Final project for SCC0251/SCC5830 - Image Processing - 1st Semester of 2020 at University of SĂŁo Paulo.
- Eduardo Santos Carlos de Souza (Master's student, NUSP 9293481)
- Guilherme Hideo Tubone (Master's student, NUSP 9019403)
This project aims to build a system capable of, given two images, determine if both have the face of the same person or different people in them, known as the face verification problem. It uses image segmentation to separate the faces from the rest of the images, and image classification to determine whether the cropped faces belong to the same person. The images used are of photographic images of people, where their faces are visible, from the CelebA dataset. Possible applications revolve around security, where it is needed to verify someone's identity by an image of them, such as unlocking a phone and many surveillance systems.
As stated in the abstract, our objective is to create a system capable of verifying if 2 images of people have the face of the same person in them. Therefore the main objective can be broken down into two parts:
- A Segmentation Algorithm: Given a single image, crop out the location of the face in it.
- A Verification Algorithm: Given two already segmented faces, determine if they belong to the same person or not.
We limited our scope to only one face per image, and only photographic images.
To achieve our goals, we will need a large and varied dataset with two important characteristics:
- Annotation of the bounding box of the face present in the image.

GIVEN DATA:
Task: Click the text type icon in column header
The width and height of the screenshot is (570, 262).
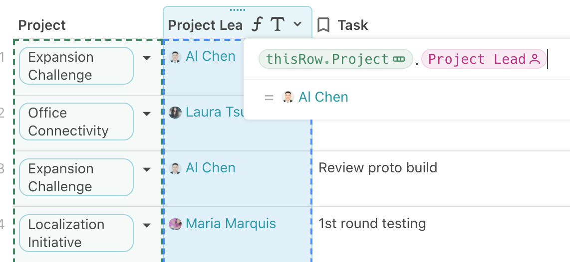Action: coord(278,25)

--

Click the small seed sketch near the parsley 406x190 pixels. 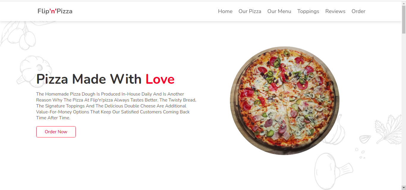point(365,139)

CHALLENGE: Continue the face verification project write-up from the point where it stops.

TASK ANSWER:
- Annotation of the identity of the person present in the image.
The CelebA dataset has both of those characteristics, and is also extremely large, having 202,599 images. There are two versions of it, one with the raw image, the other with the face already mostly cropped. We will use the raw version, and initially intend to use it exclusively. All the images are photographs of celebrities, in a variety of conditions, with their faces visible.
However, there are other possibly useful datasets. We currently don't intend to use them, but we may later. They are:
-
- More varied them CelebA.
- It lacks identity annotation, so it would only be useful for the segmentation aspect of the project.
- Many images have more them one face in them, so filtering would be required.
-
LFW:
- Specialized for verification, having many images per person.
- It lacks bounding box annotation, so it would only be useful for the verification aspect of the project
Image 1.1 - Imaging containing mostly the head
Image 1.2 - Imaging containing entire body
Image 2.1 - First Image of Individual 1058
Image 2.2 - Second Image of Individual 1058
Image 3.1 - Image 2.1 segmented with bounding box annotation
Image 3.2 - Image 2.2 segmented with bounding box annotation
We added part of the data used to this GitHub repository, and the rest to a Google Drive folder.
To achieve our goals, we plan to take the following steps:
We will reorganize and reformat the original dataset to better suit our needs and improve usability. Importantly, for the face verification algorithm, we will only use individuals with more than 5 images of them in the dataset.
We plan to apply image processing techniques to facilitate the segmentation process.
We will, firstly, resize the image to a more manageable and constant size for our algorithms. We are going to use the Bicubic Interpolation to preserve the details.
Also, we will test changes to the color domain of our images, to see whether that has a positive effect on the results. We will test the Grayscale, RGB, and possibly the HSL domains.
Lastly, we intend to use manual edge detection algorithms, such as the Canny Edge Detector, to see if they improve our results.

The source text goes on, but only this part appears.